For the sake of our religion’s future, we must teach children the meaning behind our rituals



IWAS BORN IN THE UNITED STATES, in Ashland, MA, home of the Sri Lakshmi Temple. I lived with my family in one of the priest houses on the temple grounds. Since birth I’ve been surrounded by Hinduism, its culture and its festivals; I didn’t even learn English until after first grade. Provided with a home, a place to play and a place to worship, I had never needed to leave the temple grounds. This nurtured my spirit and my family life, but left me completely unaware of American culture and society.

At five I received my sacred thread in the upanayanam ceremony and since then have been consistent in doing my sandhyavandanam, prayers, three times a day. Knowing it to be important, I have always been very proud of my thread, but at first this pride had no backing. During my school gym class, friends would ask me what my thread was. I was embarrassed because I had no answer to what it meant or why it was significant.

From this very young age I began to question why many of our rituals are performed. I asked many people, and most said they followed what their parents did, without understanding why. In American society blind faith is looked down upon, and I soon became increasingly embarrassed of all the things that I didn’t know. I felt that performing these rituals without understanding them was pure blind faith.

As time went on, more and more questions surfaced, and my faith began to waver. Thankfully, with the help of my father and my spiritual guru Abhaya Asthana, I learned that everything in Hinduism has reason. I learned why we bathe the Deity and what my sacred thread means. My father’s busy life as a priest occasionally limited my religious education, but thankfully, the temple environment still answered many questions.

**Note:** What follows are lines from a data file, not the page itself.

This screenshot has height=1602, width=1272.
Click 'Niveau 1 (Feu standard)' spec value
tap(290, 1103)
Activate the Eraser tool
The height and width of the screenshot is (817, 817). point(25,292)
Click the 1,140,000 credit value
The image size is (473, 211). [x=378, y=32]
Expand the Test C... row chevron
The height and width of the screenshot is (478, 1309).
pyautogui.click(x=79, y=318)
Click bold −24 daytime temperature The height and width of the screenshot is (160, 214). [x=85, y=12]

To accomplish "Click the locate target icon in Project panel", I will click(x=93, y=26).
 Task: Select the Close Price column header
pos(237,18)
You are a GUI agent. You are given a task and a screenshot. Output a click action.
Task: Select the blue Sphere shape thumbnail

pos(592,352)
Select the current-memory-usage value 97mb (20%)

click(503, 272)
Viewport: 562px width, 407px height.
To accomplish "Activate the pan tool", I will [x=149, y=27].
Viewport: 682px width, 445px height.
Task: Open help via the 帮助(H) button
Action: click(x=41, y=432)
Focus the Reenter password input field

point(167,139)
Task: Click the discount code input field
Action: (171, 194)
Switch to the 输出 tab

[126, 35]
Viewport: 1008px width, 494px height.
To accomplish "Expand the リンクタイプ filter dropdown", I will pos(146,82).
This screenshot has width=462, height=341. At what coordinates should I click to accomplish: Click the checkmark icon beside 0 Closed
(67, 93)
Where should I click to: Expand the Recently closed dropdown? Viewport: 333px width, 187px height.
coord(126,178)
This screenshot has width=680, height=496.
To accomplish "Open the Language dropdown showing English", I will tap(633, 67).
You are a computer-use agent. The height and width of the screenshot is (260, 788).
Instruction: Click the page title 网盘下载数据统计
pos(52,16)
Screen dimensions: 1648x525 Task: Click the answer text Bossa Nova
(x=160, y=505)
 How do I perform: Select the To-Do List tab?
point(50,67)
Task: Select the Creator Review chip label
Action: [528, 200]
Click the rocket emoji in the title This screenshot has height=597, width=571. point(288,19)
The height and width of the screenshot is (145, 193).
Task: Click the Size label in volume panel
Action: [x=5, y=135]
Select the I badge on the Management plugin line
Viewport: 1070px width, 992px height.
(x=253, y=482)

One program I participated in was called Bala Vidya Mandir. Much of what I learned made me proud to be a Hindu, despite the many widespread Western misconceptions. One of these misconceptions is even taught in schools, where Hinduism is presented as a purely polytheistic religion. Many, including Hindus, do not know the truth and believe the many inaccuracies.

I’m sure that many Hindu children leave their traditions because of their community’s lack of awareness. From a young age, Hindu children in America learn of many other religions, such as Christianity and Islam, but not their own.

It is common today for parents to take their children to temple festivals, and rather than recognizing the temple murtis or explaining anything about the occasion, they just socialize and leave their children clueless. Many parents were raised in a strong religious culture, but the children who grow up here in the West are left in the dark. If this perpetuation of ignorance continues, Hinduism will become a religion of little else but meaningless ritual. Thankfully, there are temple programs that strive to teach Hindu children about their traditions and customs and clarify misconceptions.

I grew up facing the same cultural struggles felt by other Hindu American youth, or even more; but despite these challenges, I found a way to learn the deeper truths about our religion through many programs and people. I wish to see more Hindus taking an active role in serving their community. I wish to see the elders of the community, like our priests, teaching the younger generation about our Sanatana Dharma. I know firsthand the busy life of a priest, and how difficult it is to find time, but if my experience has taught me anything, it’s that it is imperative that our priests and religious leaders guide our youth.

ANEESH, 17, is a high school senior with interests in biology, drama and philosophy.